WHAT THE TASK ASKS:
Below are records to be reproduced exactly and in full.

TASK MATERIAL:
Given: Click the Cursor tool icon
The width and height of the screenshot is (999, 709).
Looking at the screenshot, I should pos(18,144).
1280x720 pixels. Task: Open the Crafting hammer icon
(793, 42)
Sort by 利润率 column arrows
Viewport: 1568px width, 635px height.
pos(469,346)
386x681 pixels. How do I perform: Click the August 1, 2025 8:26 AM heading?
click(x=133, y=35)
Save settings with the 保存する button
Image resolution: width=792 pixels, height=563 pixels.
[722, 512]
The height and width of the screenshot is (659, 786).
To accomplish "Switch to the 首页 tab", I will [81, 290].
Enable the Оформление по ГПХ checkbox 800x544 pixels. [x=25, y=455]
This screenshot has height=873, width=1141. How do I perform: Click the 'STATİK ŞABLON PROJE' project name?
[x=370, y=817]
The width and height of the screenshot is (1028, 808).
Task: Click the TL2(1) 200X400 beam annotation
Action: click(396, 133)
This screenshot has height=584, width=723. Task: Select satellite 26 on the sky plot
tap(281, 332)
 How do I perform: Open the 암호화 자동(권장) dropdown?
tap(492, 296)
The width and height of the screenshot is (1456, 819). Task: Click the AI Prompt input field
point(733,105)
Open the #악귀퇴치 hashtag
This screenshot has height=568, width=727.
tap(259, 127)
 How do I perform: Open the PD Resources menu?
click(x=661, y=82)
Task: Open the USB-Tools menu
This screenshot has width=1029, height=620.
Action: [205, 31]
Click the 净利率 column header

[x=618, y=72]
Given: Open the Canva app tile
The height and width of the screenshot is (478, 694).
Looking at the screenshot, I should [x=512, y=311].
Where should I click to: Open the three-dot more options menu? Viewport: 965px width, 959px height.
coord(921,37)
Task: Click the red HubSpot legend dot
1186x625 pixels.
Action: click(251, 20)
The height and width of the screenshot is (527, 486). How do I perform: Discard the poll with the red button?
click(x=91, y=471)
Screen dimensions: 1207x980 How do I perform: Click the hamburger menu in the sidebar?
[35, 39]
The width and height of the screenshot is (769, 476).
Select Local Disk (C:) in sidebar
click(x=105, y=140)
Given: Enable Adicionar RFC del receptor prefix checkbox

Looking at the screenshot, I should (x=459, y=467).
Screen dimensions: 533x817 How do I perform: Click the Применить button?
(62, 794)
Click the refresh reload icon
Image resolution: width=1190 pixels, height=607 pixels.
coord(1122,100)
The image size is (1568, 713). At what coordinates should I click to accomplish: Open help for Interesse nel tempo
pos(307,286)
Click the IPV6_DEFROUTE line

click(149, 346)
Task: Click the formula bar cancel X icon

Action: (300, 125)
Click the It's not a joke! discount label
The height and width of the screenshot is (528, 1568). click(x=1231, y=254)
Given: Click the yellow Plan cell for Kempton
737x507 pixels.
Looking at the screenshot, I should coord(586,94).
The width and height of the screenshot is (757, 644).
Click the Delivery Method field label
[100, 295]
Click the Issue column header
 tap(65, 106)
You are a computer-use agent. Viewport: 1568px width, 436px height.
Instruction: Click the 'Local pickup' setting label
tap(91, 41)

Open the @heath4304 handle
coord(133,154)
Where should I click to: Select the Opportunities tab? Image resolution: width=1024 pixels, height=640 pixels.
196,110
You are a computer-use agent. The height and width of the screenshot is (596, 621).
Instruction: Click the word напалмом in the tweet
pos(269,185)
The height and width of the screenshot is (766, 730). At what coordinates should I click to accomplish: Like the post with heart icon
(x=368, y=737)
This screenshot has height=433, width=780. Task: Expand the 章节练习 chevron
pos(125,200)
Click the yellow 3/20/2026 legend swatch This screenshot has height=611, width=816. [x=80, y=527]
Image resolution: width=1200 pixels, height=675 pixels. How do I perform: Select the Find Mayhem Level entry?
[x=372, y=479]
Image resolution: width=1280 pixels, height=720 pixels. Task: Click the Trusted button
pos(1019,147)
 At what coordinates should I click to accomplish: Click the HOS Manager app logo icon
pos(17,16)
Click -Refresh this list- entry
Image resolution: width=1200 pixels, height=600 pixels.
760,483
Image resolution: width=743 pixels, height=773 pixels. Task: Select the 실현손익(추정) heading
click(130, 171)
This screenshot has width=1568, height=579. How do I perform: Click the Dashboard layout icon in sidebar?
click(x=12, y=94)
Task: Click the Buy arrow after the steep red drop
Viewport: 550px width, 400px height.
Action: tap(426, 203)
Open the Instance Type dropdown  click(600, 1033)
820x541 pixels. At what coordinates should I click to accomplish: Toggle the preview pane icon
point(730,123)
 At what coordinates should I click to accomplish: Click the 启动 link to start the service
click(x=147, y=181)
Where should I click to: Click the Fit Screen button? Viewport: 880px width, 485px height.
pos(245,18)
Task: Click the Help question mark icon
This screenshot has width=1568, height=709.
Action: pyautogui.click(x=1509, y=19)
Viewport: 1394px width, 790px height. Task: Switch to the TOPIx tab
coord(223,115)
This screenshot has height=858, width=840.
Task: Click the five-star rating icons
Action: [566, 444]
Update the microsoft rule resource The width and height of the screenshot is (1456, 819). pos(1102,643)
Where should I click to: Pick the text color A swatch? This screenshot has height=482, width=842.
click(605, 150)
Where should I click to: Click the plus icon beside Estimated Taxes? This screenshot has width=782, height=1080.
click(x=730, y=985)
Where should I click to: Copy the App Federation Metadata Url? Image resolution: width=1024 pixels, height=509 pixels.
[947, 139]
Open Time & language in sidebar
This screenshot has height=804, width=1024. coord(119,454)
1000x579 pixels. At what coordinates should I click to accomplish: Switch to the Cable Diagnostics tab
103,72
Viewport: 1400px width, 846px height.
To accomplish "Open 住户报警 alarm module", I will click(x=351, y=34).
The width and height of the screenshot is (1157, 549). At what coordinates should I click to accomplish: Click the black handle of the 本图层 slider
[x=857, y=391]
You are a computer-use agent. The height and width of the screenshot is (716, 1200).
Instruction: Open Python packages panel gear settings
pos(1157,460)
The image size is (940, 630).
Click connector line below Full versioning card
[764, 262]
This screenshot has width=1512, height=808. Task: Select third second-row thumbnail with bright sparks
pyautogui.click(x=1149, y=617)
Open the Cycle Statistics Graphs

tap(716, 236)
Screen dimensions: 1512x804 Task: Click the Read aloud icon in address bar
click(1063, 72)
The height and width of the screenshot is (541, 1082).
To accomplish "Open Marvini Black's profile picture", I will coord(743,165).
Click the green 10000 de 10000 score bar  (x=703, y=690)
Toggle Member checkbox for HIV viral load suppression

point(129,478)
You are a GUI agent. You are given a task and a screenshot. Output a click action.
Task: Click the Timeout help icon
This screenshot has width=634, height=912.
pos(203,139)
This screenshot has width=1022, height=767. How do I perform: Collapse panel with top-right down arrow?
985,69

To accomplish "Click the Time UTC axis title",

REPLY:
Given: Click the Cursor tool icon
The width and height of the screenshot is (999, 709).
Looking at the screenshot, I should pos(18,144).
1280x720 pixels. Task: Open the Crafting hammer icon
(793, 42)
Sort by 利润率 column arrows
Viewport: 1568px width, 635px height.
pos(469,346)
386x681 pixels. How do I perform: Click the August 1, 2025 8:26 AM heading?
click(x=133, y=35)
Save settings with the 保存する button
Image resolution: width=792 pixels, height=563 pixels.
[722, 512]
The height and width of the screenshot is (659, 786).
To accomplish "Switch to the 首页 tab", I will [81, 290].
Enable the Оформление по ГПХ checkbox 800x544 pixels. [x=25, y=455]
This screenshot has height=873, width=1141. How do I perform: Click the 'STATİK ŞABLON PROJE' project name?
[x=370, y=817]
The width and height of the screenshot is (1028, 808).
Task: Click the TL2(1) 200X400 beam annotation
Action: click(396, 133)
This screenshot has height=584, width=723. Task: Select satellite 26 on the sky plot
tap(281, 332)
 How do I perform: Open the 암호화 자동(권장) dropdown?
tap(492, 296)
The width and height of the screenshot is (1456, 819). Task: Click the AI Prompt input field
point(733,105)
Open the #악귀퇴치 hashtag
This screenshot has height=568, width=727.
tap(259, 127)
 How do I perform: Open the PD Resources menu?
click(x=661, y=82)
Task: Open the USB-Tools menu
This screenshot has width=1029, height=620.
Action: [205, 31]
Click the 净利率 column header

[x=618, y=72]
Given: Open the Canva app tile
The height and width of the screenshot is (478, 694).
Looking at the screenshot, I should [x=512, y=311].
Where should I click to: Open the three-dot more options menu? Viewport: 965px width, 959px height.
coord(921,37)
Task: Click the red HubSpot legend dot
1186x625 pixels.
Action: click(251, 20)
The height and width of the screenshot is (527, 486). How do I perform: Discard the poll with the red button?
click(x=91, y=471)
Screen dimensions: 1207x980 How do I perform: Click the hamburger menu in the sidebar?
[35, 39]
The width and height of the screenshot is (769, 476).
Select Local Disk (C:) in sidebar
click(x=105, y=140)
Given: Enable Adicionar RFC del receptor prefix checkbox

Looking at the screenshot, I should (x=459, y=467).
Screen dimensions: 533x817 How do I perform: Click the Применить button?
(62, 794)
Click the refresh reload icon
Image resolution: width=1190 pixels, height=607 pixels.
coord(1122,100)
The image size is (1568, 713). At what coordinates should I click to accomplish: Open help for Interesse nel tempo
pos(307,286)
Click the IPV6_DEFROUTE line

click(149, 346)
Task: Click the formula bar cancel X icon

Action: (300, 125)
Click the It's not a joke! discount label
The height and width of the screenshot is (528, 1568). click(x=1231, y=254)
Given: Click the yellow Plan cell for Kempton
737x507 pixels.
Looking at the screenshot, I should coord(586,94).
The width and height of the screenshot is (757, 644).
Click the Delivery Method field label
[100, 295]
Click the Issue column header
 tap(65, 106)
You are a computer-use agent. Viewport: 1568px width, 436px height.
Instruction: Click the 'Local pickup' setting label
tap(91, 41)

Open the @heath4304 handle
coord(133,154)
Where should I click to: Select the Opportunities tab? Image resolution: width=1024 pixels, height=640 pixels.
196,110
You are a computer-use agent. The height and width of the screenshot is (596, 621).
Instruction: Click the word напалмом in the tweet
pos(269,185)
The height and width of the screenshot is (766, 730). At what coordinates should I click to accomplish: Like the post with heart icon
(x=368, y=737)
This screenshot has height=433, width=780. Task: Expand the 章节练习 chevron
pos(125,200)
Click the yellow 3/20/2026 legend swatch This screenshot has height=611, width=816. [x=80, y=527]
Image resolution: width=1200 pixels, height=675 pixels. How do I perform: Select the Find Mayhem Level entry?
[x=372, y=479]
Image resolution: width=1280 pixels, height=720 pixels. Task: Click the Trusted button
pos(1019,147)
 At what coordinates should I click to accomplish: Click the HOS Manager app logo icon
pos(17,16)
Click -Refresh this list- entry
Image resolution: width=1200 pixels, height=600 pixels.
760,483
Image resolution: width=743 pixels, height=773 pixels. Task: Select the 실현손익(추정) heading
click(130, 171)
This screenshot has width=1568, height=579. How do I perform: Click the Dashboard layout icon in sidebar?
click(x=12, y=94)
Task: Click the Buy arrow after the steep red drop
Viewport: 550px width, 400px height.
Action: tap(426, 203)
Open the Instance Type dropdown  click(600, 1033)
820x541 pixels. At what coordinates should I click to accomplish: Toggle the preview pane icon
point(730,123)
 At what coordinates should I click to accomplish: Click the 启动 link to start the service
click(x=147, y=181)
Where should I click to: Click the Fit Screen button? Viewport: 880px width, 485px height.
pos(245,18)
Task: Click the Help question mark icon
This screenshot has width=1568, height=709.
Action: pyautogui.click(x=1509, y=19)
Viewport: 1394px width, 790px height. Task: Switch to the TOPIx tab
coord(223,115)
This screenshot has height=858, width=840.
Task: Click the five-star rating icons
Action: [566, 444]
Update the microsoft rule resource The width and height of the screenshot is (1456, 819). pos(1102,643)
Where should I click to: Pick the text color A swatch? This screenshot has height=482, width=842.
click(605, 150)
Where should I click to: Click the plus icon beside Estimated Taxes? This screenshot has width=782, height=1080.
click(x=730, y=985)
Where should I click to: Copy the App Federation Metadata Url? Image resolution: width=1024 pixels, height=509 pixels.
[947, 139]
Open Time & language in sidebar
This screenshot has height=804, width=1024. coord(119,454)
1000x579 pixels. At what coordinates should I click to accomplish: Switch to the Cable Diagnostics tab
103,72
Viewport: 1400px width, 846px height.
To accomplish "Open 住户报警 alarm module", I will click(x=351, y=34).
The width and height of the screenshot is (1157, 549). At what coordinates should I click to accomplish: Click the black handle of the 本图层 slider
[x=857, y=391]
You are a computer-use agent. The height and width of the screenshot is (716, 1200).
Instruction: Open Python packages panel gear settings
pos(1157,460)
The image size is (940, 630).
Click connector line below Full versioning card
[764, 262]
This screenshot has width=1512, height=808. Task: Select third second-row thumbnail with bright sparks
pyautogui.click(x=1149, y=617)
Open the Cycle Statistics Graphs

tap(716, 236)
Screen dimensions: 1512x804 Task: Click the Read aloud icon in address bar
click(1063, 72)
The height and width of the screenshot is (541, 1082).
To accomplish "Open Marvini Black's profile picture", I will coord(743,165).
Click the green 10000 de 10000 score bar  (x=703, y=690)
Toggle Member checkbox for HIV viral load suppression

point(129,478)
You are a GUI agent. You are given a task and a screenshot. Output a click action.
Task: Click the Timeout help icon
This screenshot has width=634, height=912.
pos(203,139)
This screenshot has width=1022, height=767. How do I perform: Collapse panel with top-right down arrow?
985,69

To accomplish "Click the Time UTC axis title",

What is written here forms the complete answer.